24. Bölüm (CEVAP)

378 23 8
                                    

Kaç ay oldu buralara gelmeyeli...

Bu aradan dolayı çok üzgünüm. Uzun uzun sebepleri anlatarak sizi sıkmak istemiyorum, ama bir açıklama hak ettiğinizi de biliyorum. Bu yüzden çok kısaca söyleyeceğim.
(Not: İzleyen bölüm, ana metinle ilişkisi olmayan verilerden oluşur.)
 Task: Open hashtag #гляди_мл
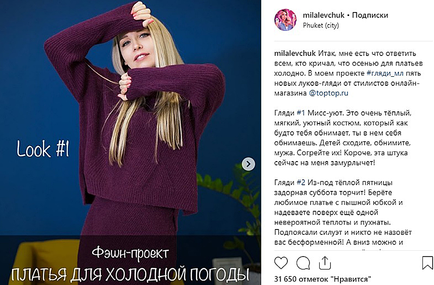click(x=385, y=73)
Abartısız söylüyorum ki tam bir ay boyunca okulda katıldığım bir yarışmanın hikayesiyle uğraştım. O hikayeyle ilgilenmekten başka hiçbir şeye vakit bulamadım. Ardından sınav haftaları, ödev zamanları bu süreyi takip etti. Psikolojik olarak çok kötü hissettiğim zamanlar oldu ve hikayeyi yazamadım. 

Ancak hikayenin facebook grubunda olanlar bilirler ki, geçen hafta Cuma akşamı okullar biter bitmez oturdum bilgisayarın başına ve başladım yazmaya. Dilerim beğeneceğiniz bir bölüm olmuştur. 

Satır arası yorumlarınızı bekliyorum, tüm yorumlarınızı, eleştirilerinizi bekliyorum! Sizi çok özledim! 

Arada kopukluk yaşamayın diye önceki bölümün son kısmını buraya bırakıyorum. Ardından yeni bölüme başlayabilirsiniz! 

******** 

Adamın soluk kahverengi gözleri Cemleri bulduktan sonra onlara yaklaşmaya başlamıştı. Gittikçe yüzü daha da netleşen adam emin adımlarla geldi.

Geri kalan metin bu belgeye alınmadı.